Wednesday, February 2, 2011
So I had a scare, a while back, on Halloween.
The phone rang at 8 AM and it was my midwife calling, sounding confused.
Have you had RhoGam lately?, she asked me, and of course I said no, why should I have?
Well, she said hesitantly, I'm looking over your lab results and you're testing positive for the D antigens, so somehow between having Fiona and now you've become Rh sensitized...
She asked me, then, if I knew anything about what that meant.
Yes, of course I do, I said. It means your baby becomes anemic and can get very sick and sometimes dies.
Oh, she said, sounding crestfallen. Of course that's what you know. But that's not what usually happens.
The rest of the conversation matters little, because what she did was to try to reassure me, but that did nothing for what was going on in my head. The only Rh sensitized babies I'd known had ended up in the NICU at 28 weeks, fighting for their lives, and sometimes died. Rattling around in my head were scenarios of babyloss, paired with scenarios of a terribly sick baby in a hospital far away, and me with a 14 month old nursling abandoned at home while I wavered between my mothering responsibilities for my living children and my baby on the cusp. I wondered, given that RhoGam works 99% of the time, how it was that once again I had fallen into this statistically impossible category.
In the end, she told me that the important thing was that in the morning she would find out what my antibody levels actually were, which would give an indication of just what kind of anemia and monitoring we could anticipate. I wondered at that point if she couldn't have just waited to call a basket case like myself until she had this information. The waiting seemed cruel.
For a day I felt certain the baby would die, but it was only a day. The phone rang the next afternoon with a different, equally confused midwife on the other end of the line.
Carol? she said, Somehow when the lab called over your results yesterday they gave a D antigen level from November of 2009, right after you'd gotten your RhoGam shot for Fiona. I looked over the paperwork for last week and you're fine, absolutely fine. There's no D antigen present at all.
My sigh of relief was so huge and all-encompassing that I didn't even think to ask HOW the lab had managed to make such an error, or even to feel irritated that for 28 hours I had been sick to my stomach with worry. I was so thrilled to be fine, just fine, that I simply thanked her and hung up.
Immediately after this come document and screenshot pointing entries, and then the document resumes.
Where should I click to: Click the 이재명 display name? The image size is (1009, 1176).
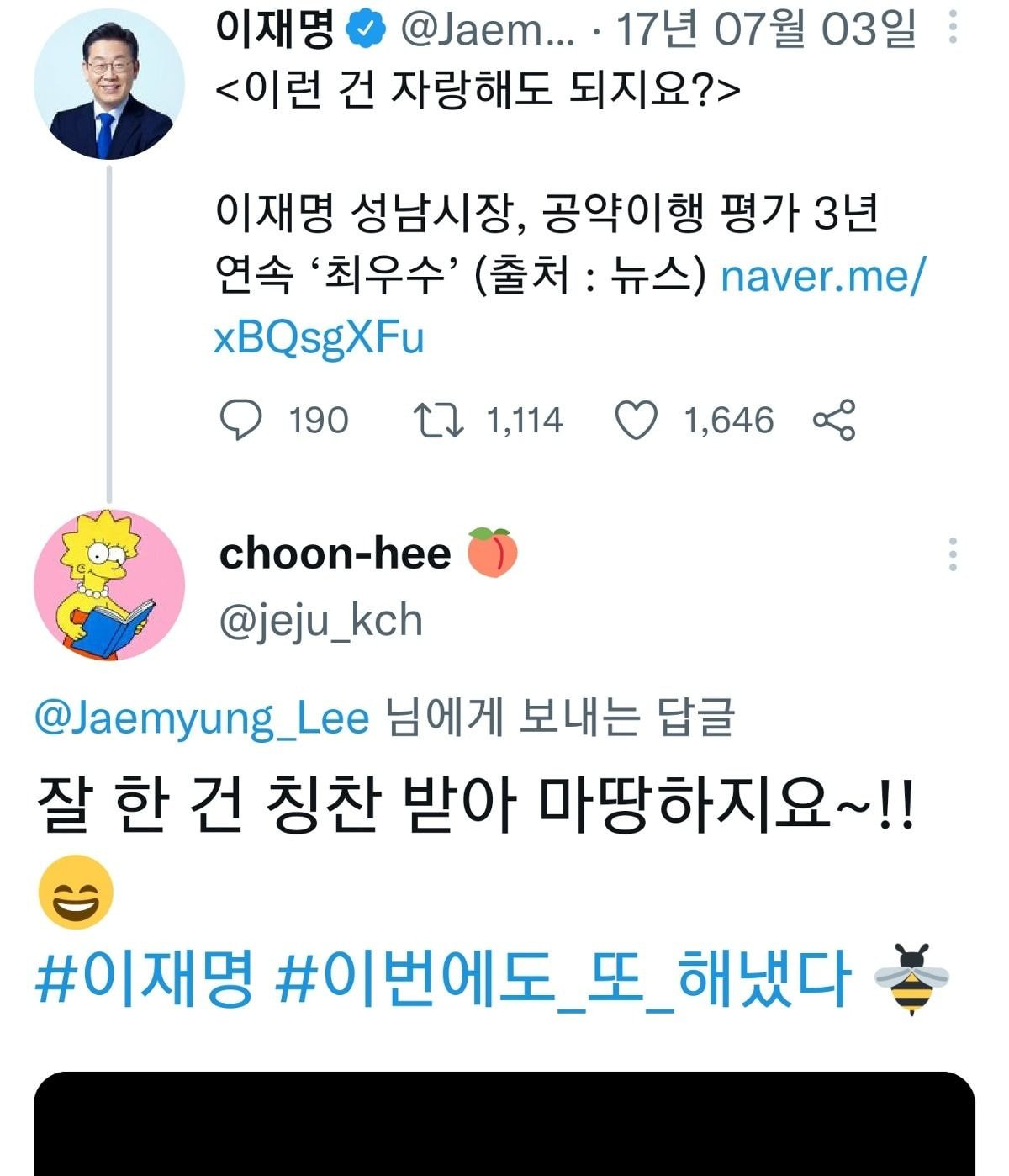[276, 29]
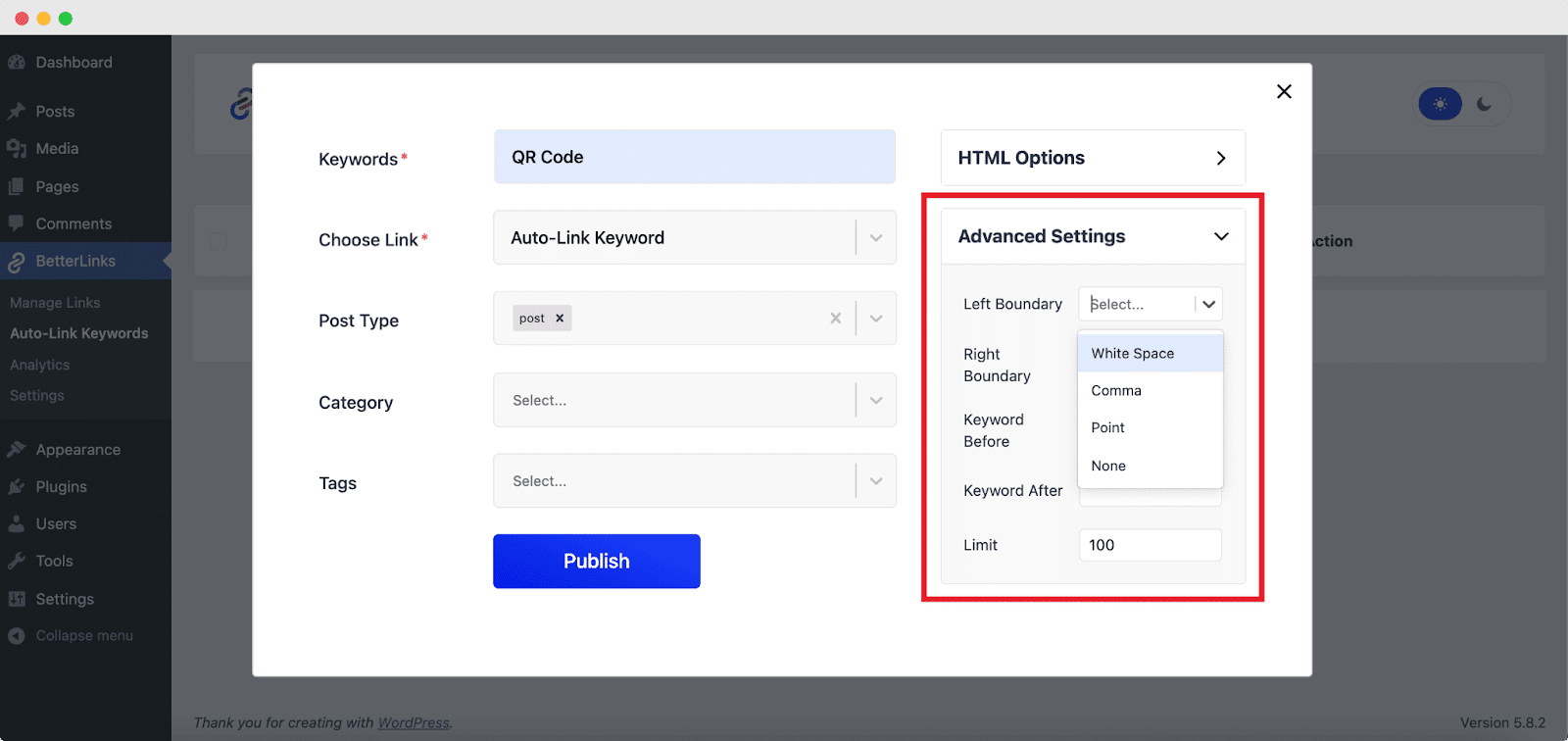Open Tools from the sidebar

pyautogui.click(x=54, y=562)
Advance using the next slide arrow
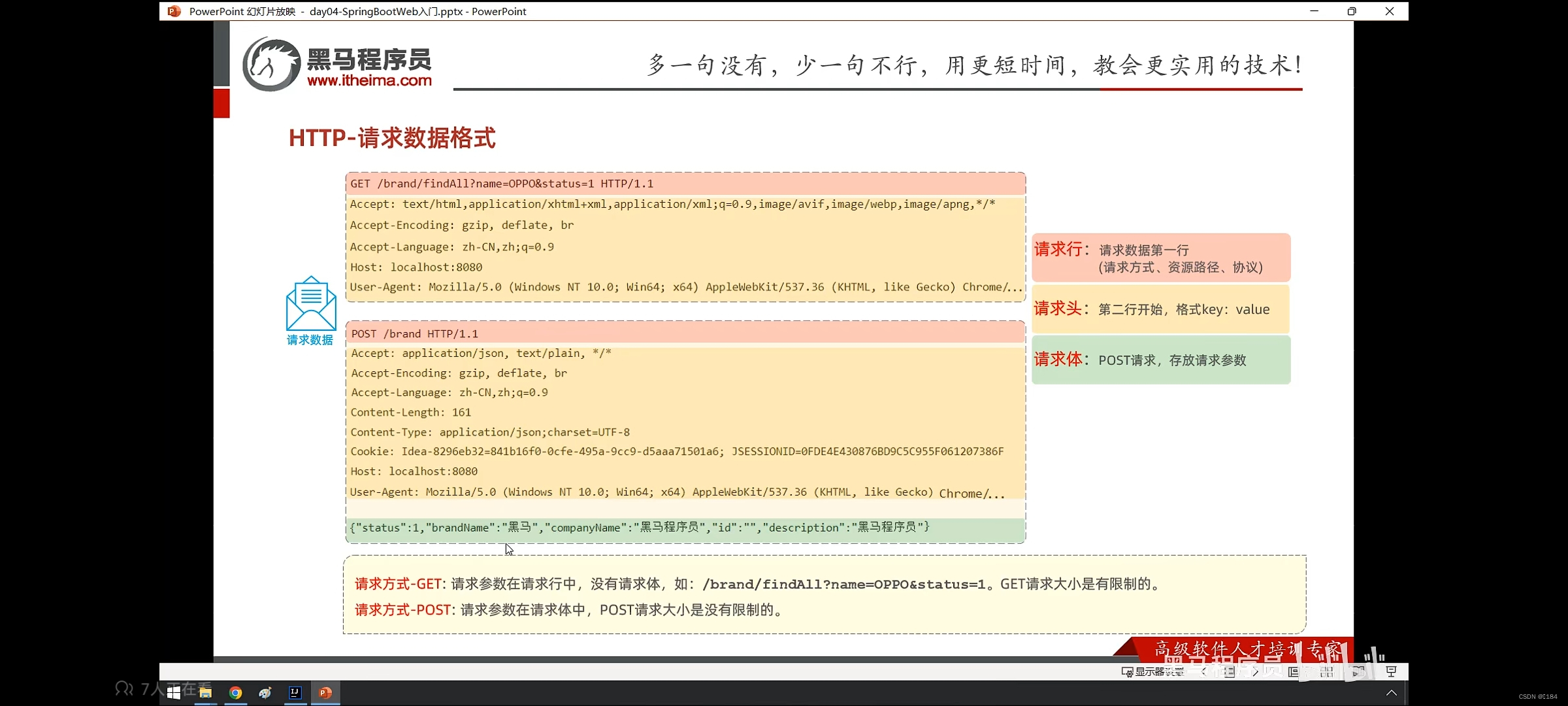1568x706 pixels. pos(1256,671)
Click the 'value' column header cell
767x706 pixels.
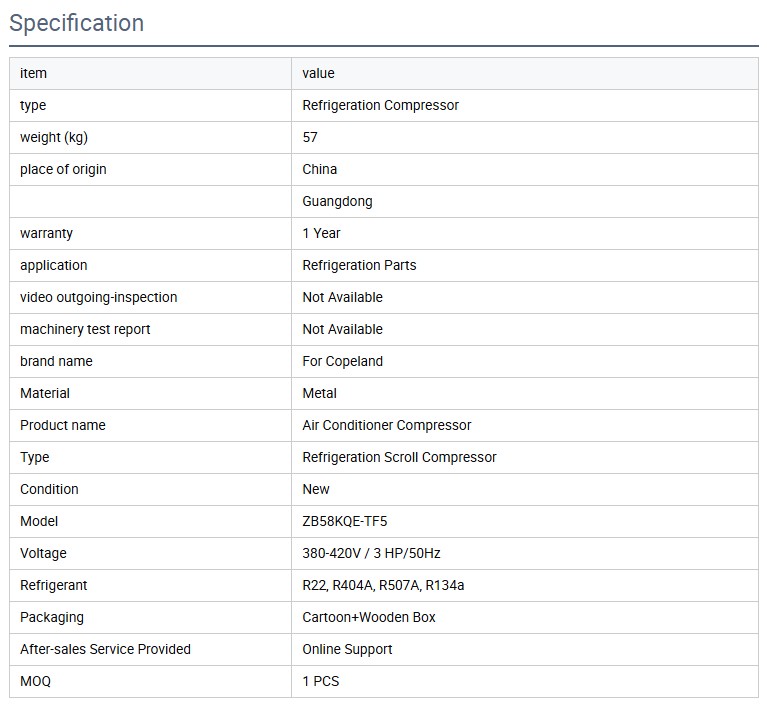coord(318,73)
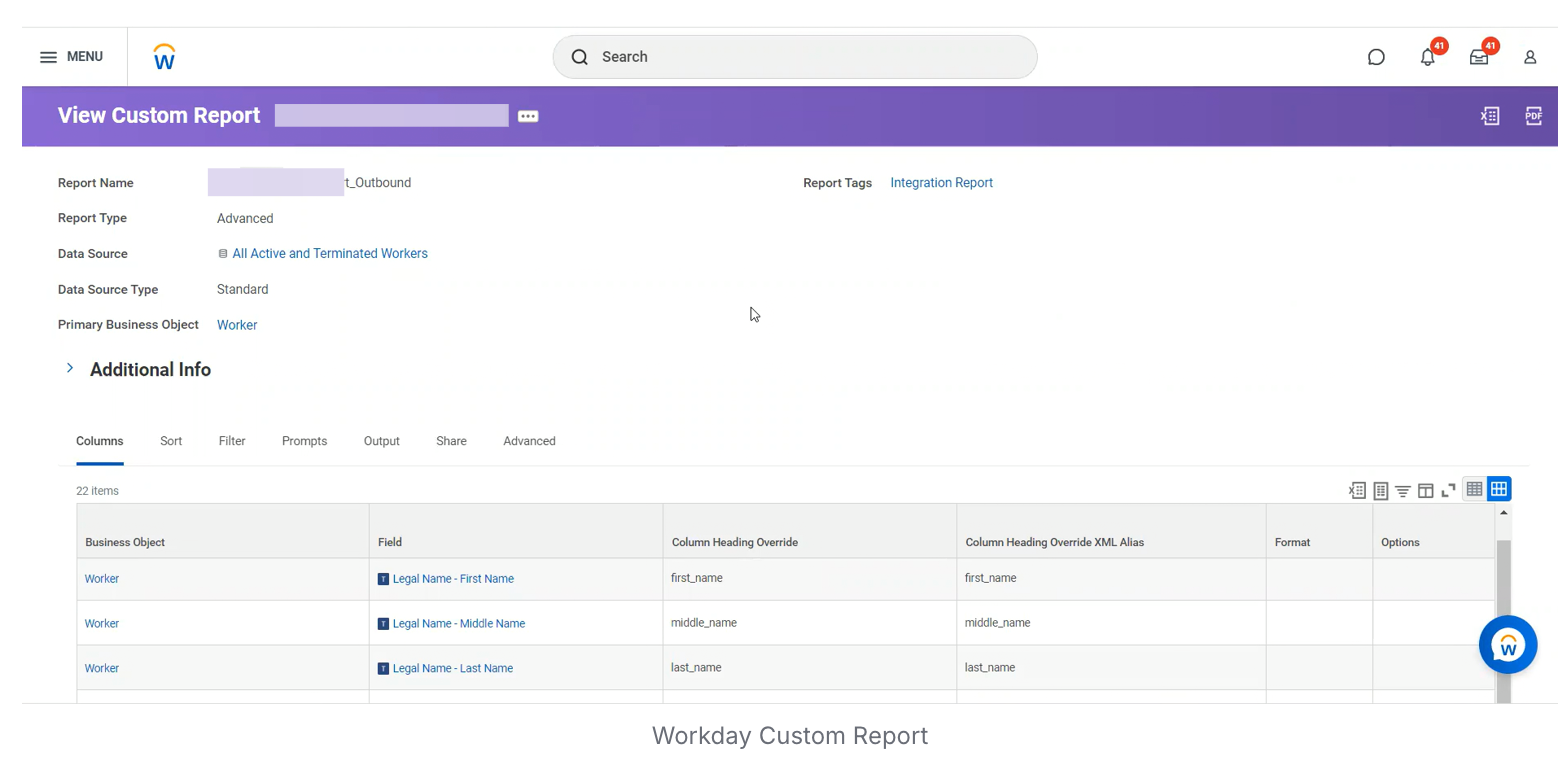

And in the meantime, do you know what I discovered? That some people refuse to take RhoGam, because they think that if you follow "good birth practices", it's unnecessary. That the blood won't mix, and you won't get sensitized.
But what if you do, and the baby dies?
Like in the old days, when babies DID used to die from this?
But I suppose that's not a question to ask to somebody who's so privileged and sheltered that they can believe that by going totally all-natural and holistic, they have complete control over their baby's fate.
Damn it, I wish I could be like that.